Sorry, not distract. I think babysit would have been the right word

. I sighed.

“Listen. I’m as against the idea as you are, but if that’s what we need to do to get the job done – ”

My words hung in the air. I couldn’t say it. I had been more dedicated to my work for the Lorica than I had been to virtually anything else in my life, more than my shitty treatment of my high school education, and certainly more than any of the odd jobs I picked up after. But a dog?

Hell, a lamb, for that matter? Where was Prudence even going to find either one of those at midnight in Valero? And that wasn’t even the point. I realized that part of casting the circle to enter an entity’s domicile or to even attract its attention involved sacrifice. The offerings, like the fortune cookie Thea crumbled, or the drop of blood. They were necessary components for completing the ritual, for closing the circle.

But I still had my limits. “Okay. Fine. I’m with you. Are we sure about what we’re doing here? I mean, a puppy.”

“Stop,” Bastion groaned. “But yes. It’s worse with some of the others. These are ancient gods we’re talking about, remember? Some of them – some of them expect more, um, exotic sacrifices.”

Bumps rose everywhere on my skin, and I can tell you that it wasn’t because of the cold. “Go on,” I said.

He studiously avoided my gaze. “You know how it is. How it was. We don’t work with those kinds of entities. It’s nothing to worry about. It’s just that some of the more ancient cultures, certain pantheons, they expect something bigger. Something bloodier.”

“Certain pantheons. Right.” I wanted to know. I needed to know if that was why I’d been killed, if I was meant to be a sacrifice for a being that, according to Thea, was worse than an entity in every way. “Certain pantheons – or the Eldest.”
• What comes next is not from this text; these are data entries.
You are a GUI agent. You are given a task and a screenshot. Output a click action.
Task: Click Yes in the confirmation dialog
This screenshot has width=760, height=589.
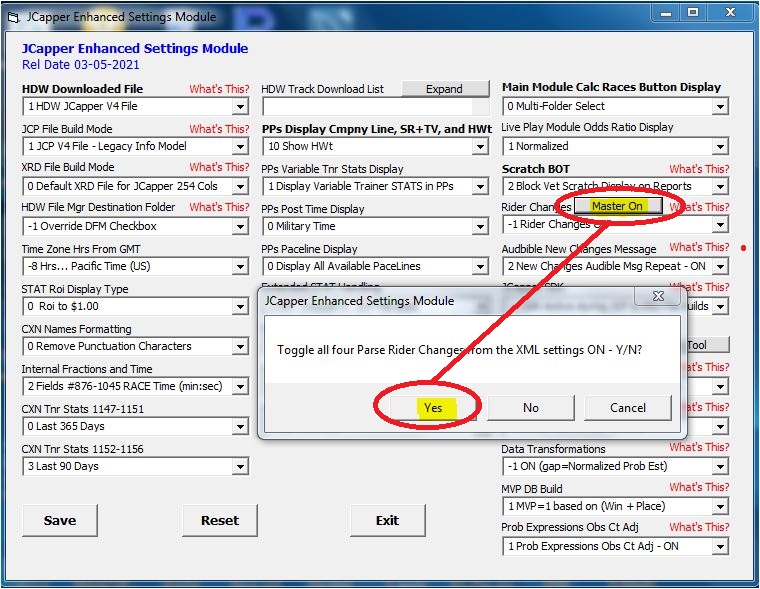tap(432, 407)
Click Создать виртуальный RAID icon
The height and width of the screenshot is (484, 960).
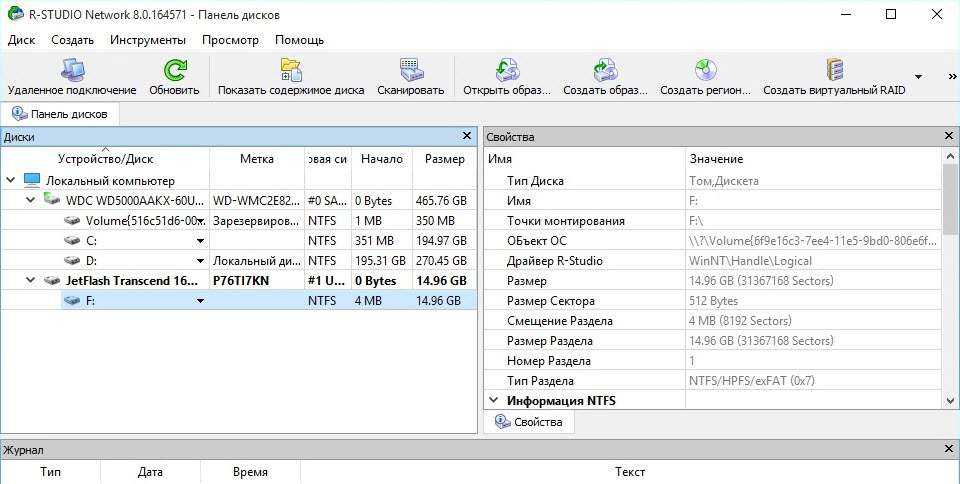pos(834,71)
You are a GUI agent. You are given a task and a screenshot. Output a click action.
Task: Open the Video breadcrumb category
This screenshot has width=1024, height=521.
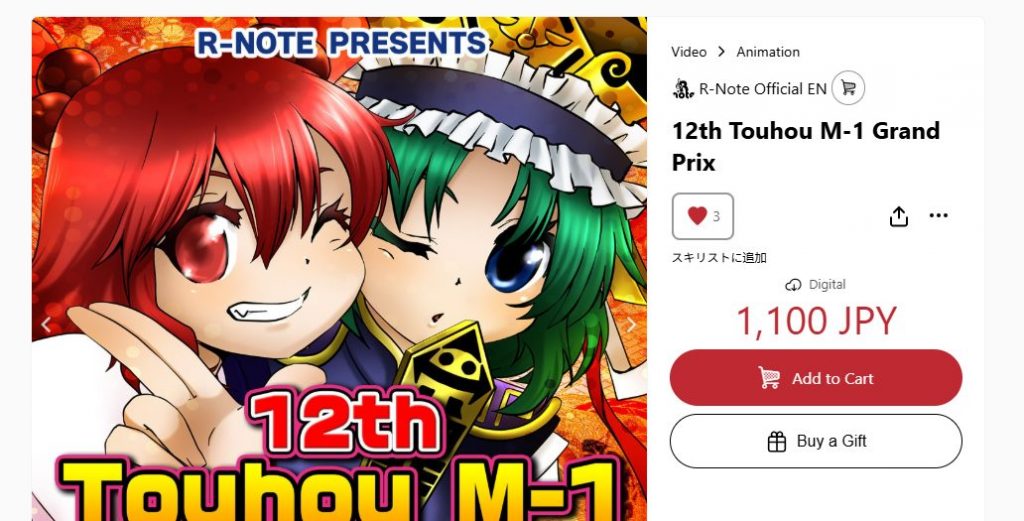(689, 52)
“Dude, shut up.” Bastion bared his teeth as he shushed me, his breath hissing out of him in a puff of fog. “What are you, crazy? Who told you about that shit?”
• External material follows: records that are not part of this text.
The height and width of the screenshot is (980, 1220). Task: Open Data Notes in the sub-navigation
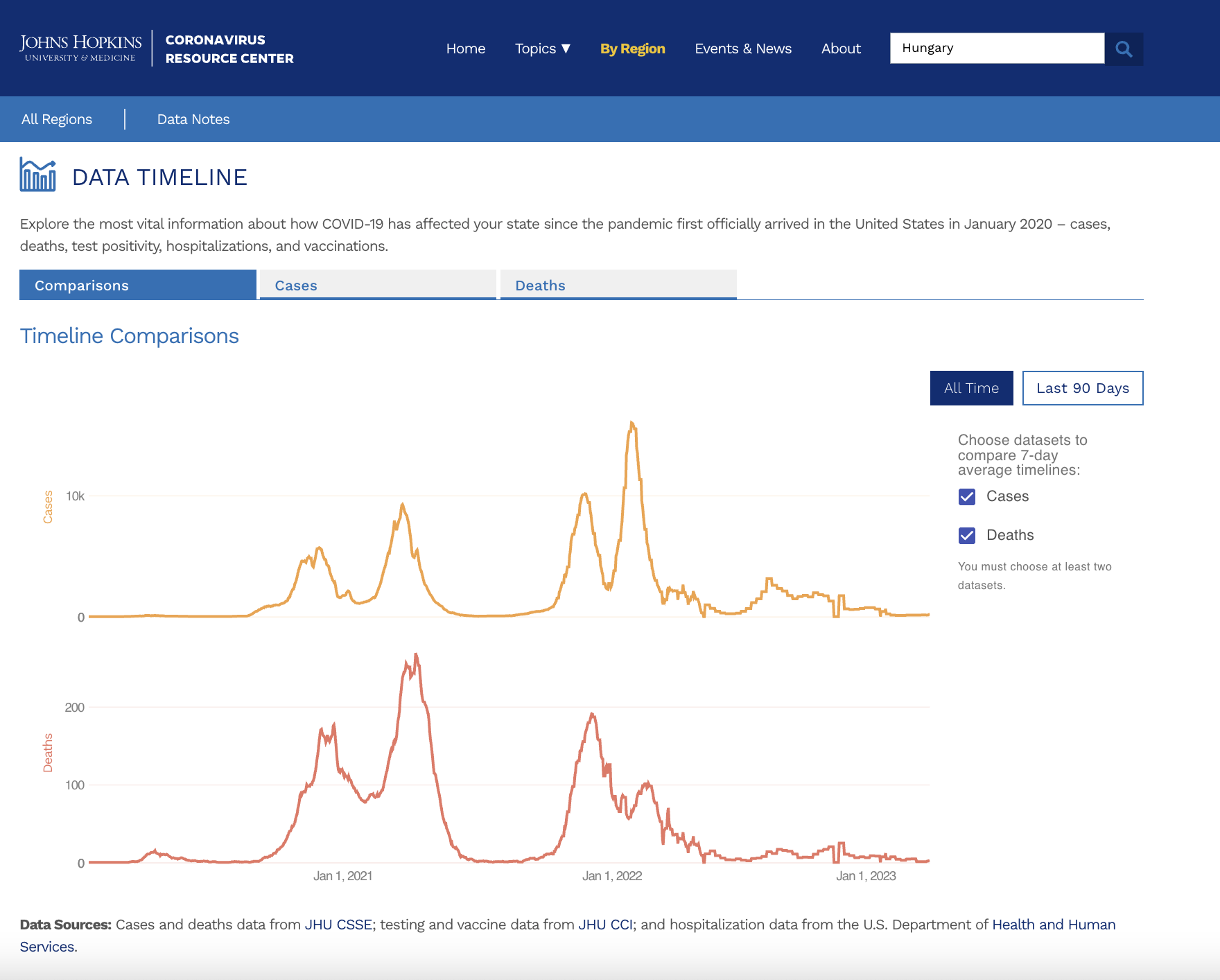click(193, 119)
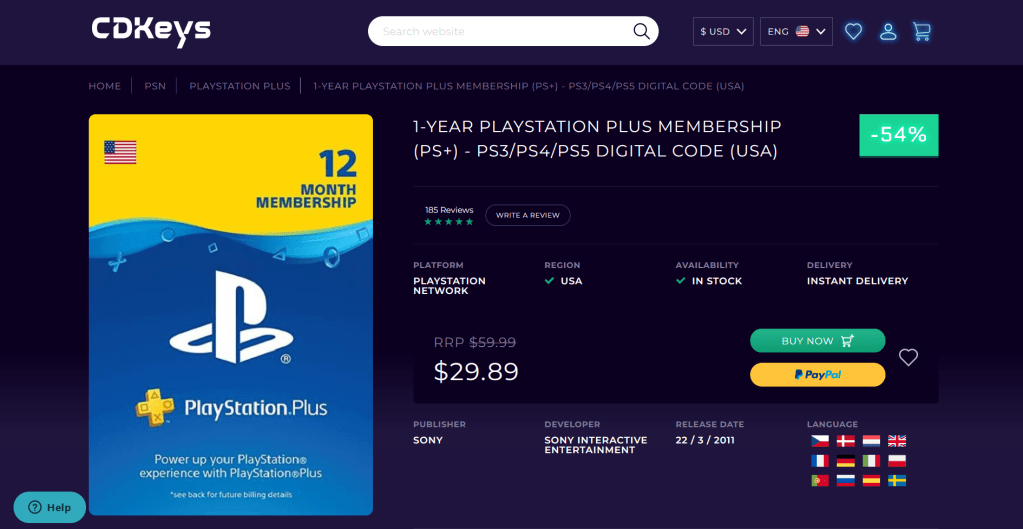Click the search magnifier icon
The image size is (1023, 529).
(641, 31)
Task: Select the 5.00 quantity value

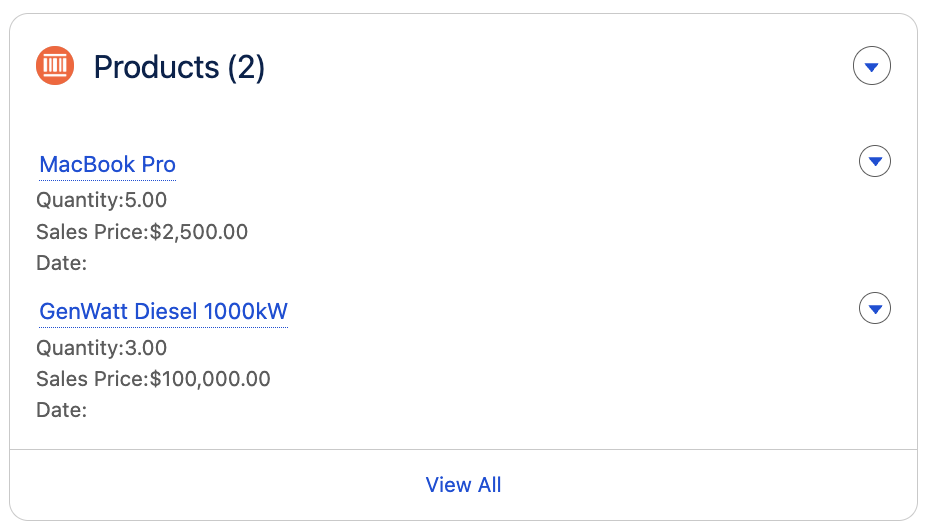Action: coord(146,200)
“Thea,” I said hurriedly. “Those people who killed me, what if they did it for a purpose? To commune with the Eldest?”

Bastion frowned. “That’s batshit insane and you know it, Graves. You don’t ‘commune’ with the Eldest. You make contact, you die. And that’s if you’re lucky.” He walked up to me, uncomfortably close, his stare menacing. “You could be driven insane just from the sight of them. Or warped – I’m talking proper mutated, and turned into their plaything – just a sculpture made out of flesh and bone. And you can’t move, but you see them always, your eyes unblinking. You live forever. You scream forever.”

I stiffened myself, forcing the tremble out of my limbs. “How the hell do you know that?”

“It’s what they do,” Bastion murmured. “It’s what they are. Get it out of your head, Graves. Never. Mention. The Eldest. Again.”

A sound of movement at the mouth of the alley caused me to jerk – but it was only Prudence, her boots scuffing the ground as she walked towards us.

“Not another word,” Bastion hissed.

I nodded at him, then at Prudence, and as she approached I sighed in relief. All she had in her hand was a paper bag. There was no way she could fit a puppy and a lamb in there. But without those offerings, would the casting still work?

“We’ll have to make do,” Prudence said, as if sensing my question. She pushed the paper bag into my hands and dug into her pockets for a little box of chalk. “And you cast the circle this time. About time you learned to do it yourself.”

She was right. If I wanted to prove my worth to the Lorica, I needed to be able to do things on my own. I couldn’t help feel a thrill, that this would be some of the first real magic I’d ever perform, shadowstepping aside. But I didn’t know where to start. Eh. Monkey see, monkey do.

“Funny, isn’t it?” I said. “And convenient, how all these gods have their tethers in Valero. I mean, what makes us so important? Why do they come here?”

“Actually,” Prudence said, “the gods have multiple tethers, everywhere, mainly places with larger magical populations. That’s probably why they’re so grumpy all the time. Imagine living in a house that had six front doors, and people were always knocking on all of them.”